- _What is expected_: In the sonar article below, repeat the passage starting with "The U.S. Navy policy" and going on through "July 29, 2009.", swapping "permit" for "license".

The U.S. Navy has developed a policy against using active sonar
during training exercises in Puget Sound, but the Canadian Navy has
no such policy — as we learned this week when loud pings were heard
around the San Juan Islands.
After Monday’s incident, whale advocates were in an uproar over
concern for killer whales, dolphins and other marine mammals.
Jeanne Hyde was the first to raise the alarm and later placed a
sample of the sound on her blog,
“Whale of a Porpose.”
Michael Jasny of the Natural Resources Defense Council railed
against the Canadians’ use of sonar in his blog on
“The simple fact is that these waters should not be used for
sonar training. Period. Even the U.S. Navy — which has thus far
refused to protect marine mammal habitat anywhere else on the west
coast — has effectively put the area off-limits to sonar use.
“NRDC will appeal to both the Canadian and U.S. governments to
ensure that this patently dangerous activity does not happen in
this place again.”
The U.S. Navy policy against sonar use during training was
solidly confirmed in 2009, when the National Marine Fisheries
Service issued a permit for the Navy to use sonar off Washington’s
coast. The permit did not include inland waterways.
When I inquired about this, Navy officials confirmed that they
never requested authorization for training in waters east of Cape
Flattery. For details, check out the story I wrote for the
Kitsap Sun, July 29, 2009.
Contrary to some beliefs, the Navy did not say it would never
use sonar in inland waters under any circumstances. In fact, in
April of 2009, the USS San Francisco, a fast-attack submarine, left
Bremerton after a refit and conducted “required training dives,”
including the use of sonar that was reported as unusually intense.

- _Data lines_:
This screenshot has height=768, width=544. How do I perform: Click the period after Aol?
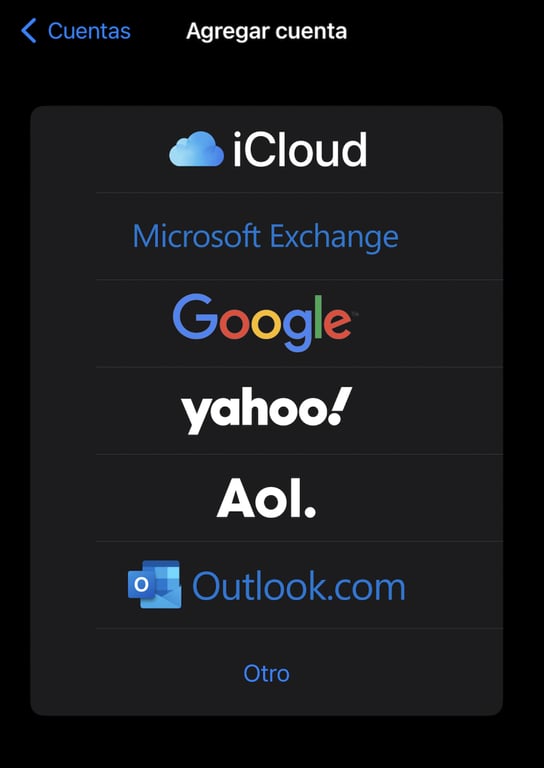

- _Completed exercise_:
The U.S. Navy policy against sonar use during training was
solidly confirmed in 2009, when the National Marine Fisheries
Service issued a license for the Navy to use sonar off Washington’s
coast. The license did not include inland waterways.
When I inquired about this, Navy officials confirmed that they
never requested authorization for training in waters east of Cape
Flattery. For details, check out the story I wrote for the
Kitsap Sun, July 29, 2009.